A gene with a desirable trait can be moved from one organism to another organism as a means to change it. The traditional way is through selective breeding, which is slow, time consuming, inefficient, and transfers more than one gene, so other unexpected and unwanted traits can cause problems. But genes also can be moved in a laboratory, resulting in what has been called a genetically modified (“transgenic”) organism (GMO). GM technology moves only one gene, eliminating other, unwanted traits being produced. Think of overcoming antibiotic resistance in bacteria or blocking emerging new infections, such as Ebola. The method has been used for over 40 years successfully, cheaply and safely. There are no credible studies showing harm to humans from use of GM technology in crops or pharmaceuticals.
Medical scientists have used transgenic methods to produce insulin and thyroid medications, vaccines against hepatitis, cholera, malaria, cancer therapies, treatments for anemia and stroke. Many new medications were designed using GM techniques, including Remicaid, Epo, Avastin and Neulasta.
This year for the first time, scientists successfully edited the genes of human embryos to repair a genetic mutation. The editing technique, called CRISPR, is so simple and efficient it was named scientific breakthrough of the year in 2015. Not only can gene editing prevent a fetus from developing a serious genetic disease, such as Huntington’s disease, thalassemia, sickle cell disease, or Tay-Sachs, but also it can eliminate the transfer of the abnormal gene to subsequent generations. Strict guidelines have limited the use of this powerful tool to only severe, life-threatening gene mutations. It is not for changing the cosmetics of the baby.
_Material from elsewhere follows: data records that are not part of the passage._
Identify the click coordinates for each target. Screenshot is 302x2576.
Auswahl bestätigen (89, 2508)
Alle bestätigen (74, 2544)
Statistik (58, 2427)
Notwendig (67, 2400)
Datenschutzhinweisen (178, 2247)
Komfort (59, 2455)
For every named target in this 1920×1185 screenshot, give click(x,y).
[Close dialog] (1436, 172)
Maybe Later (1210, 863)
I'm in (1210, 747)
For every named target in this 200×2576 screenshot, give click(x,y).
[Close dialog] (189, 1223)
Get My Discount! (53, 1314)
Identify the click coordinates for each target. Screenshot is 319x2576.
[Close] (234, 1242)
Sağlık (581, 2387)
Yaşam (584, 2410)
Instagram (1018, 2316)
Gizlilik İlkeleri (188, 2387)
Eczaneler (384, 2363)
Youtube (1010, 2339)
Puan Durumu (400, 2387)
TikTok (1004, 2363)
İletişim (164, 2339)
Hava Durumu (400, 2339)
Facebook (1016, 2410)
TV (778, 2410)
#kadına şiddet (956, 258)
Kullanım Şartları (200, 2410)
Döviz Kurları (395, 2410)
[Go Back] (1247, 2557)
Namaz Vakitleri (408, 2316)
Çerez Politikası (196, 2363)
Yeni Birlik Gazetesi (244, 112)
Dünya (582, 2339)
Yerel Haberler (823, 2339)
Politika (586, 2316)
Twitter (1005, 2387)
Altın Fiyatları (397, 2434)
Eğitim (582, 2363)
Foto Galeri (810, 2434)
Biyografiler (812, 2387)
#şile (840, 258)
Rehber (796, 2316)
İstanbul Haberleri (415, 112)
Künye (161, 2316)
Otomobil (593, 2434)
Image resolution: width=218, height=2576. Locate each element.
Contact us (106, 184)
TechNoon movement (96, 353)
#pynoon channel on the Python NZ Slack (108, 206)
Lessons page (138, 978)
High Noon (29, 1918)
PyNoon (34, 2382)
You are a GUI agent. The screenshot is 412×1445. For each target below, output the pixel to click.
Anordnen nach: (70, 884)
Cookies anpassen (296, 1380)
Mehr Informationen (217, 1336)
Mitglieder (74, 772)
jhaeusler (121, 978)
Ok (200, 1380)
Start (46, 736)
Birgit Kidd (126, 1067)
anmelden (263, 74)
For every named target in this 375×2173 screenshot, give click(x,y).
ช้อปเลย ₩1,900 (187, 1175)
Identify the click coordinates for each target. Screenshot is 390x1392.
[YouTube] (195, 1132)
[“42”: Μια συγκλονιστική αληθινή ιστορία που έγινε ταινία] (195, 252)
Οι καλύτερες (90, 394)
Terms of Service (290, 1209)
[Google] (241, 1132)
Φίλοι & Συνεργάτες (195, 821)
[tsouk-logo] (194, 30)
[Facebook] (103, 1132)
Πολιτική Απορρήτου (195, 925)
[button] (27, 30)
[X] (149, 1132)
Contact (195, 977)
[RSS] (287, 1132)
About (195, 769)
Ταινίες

GM technology and the new CRISPR tool promises to make drugs easier, cheaper and safer to bring to market. But access to the newest, most powerful drugs within developing countries is complex. There are four pillars of drug “access:” rational selection of the most essential drugs, negotiating affordable prices, establishing sustainable financing, and developing a reliable supply network within the local health care system. Most of the essential medications are now off patent. Despite this, half the world’s population is too poor to afford them, especially when purchasing them through non-government subsidized sources.
HIV treatment with anti-retroviral therapy has been the exception. Access has been a huge problem worldwide. These drugs are expensive. The drugs control the disease but do not cure it, meaning that individuals must take them for life. There are side effects and risks. CRISPR may change all that. The tool is so simple that its use is not limited to researchers in a few major pharmaceutical companies. The first clinical trials using the patient’s own gene-edited T cells was successful in boosting immune resistance to HIV. A vaccine now seems feasible in the near future. GM is a powerful 21st century scientific tool that will revolutionize health care for all of us, particularly those in developing countries.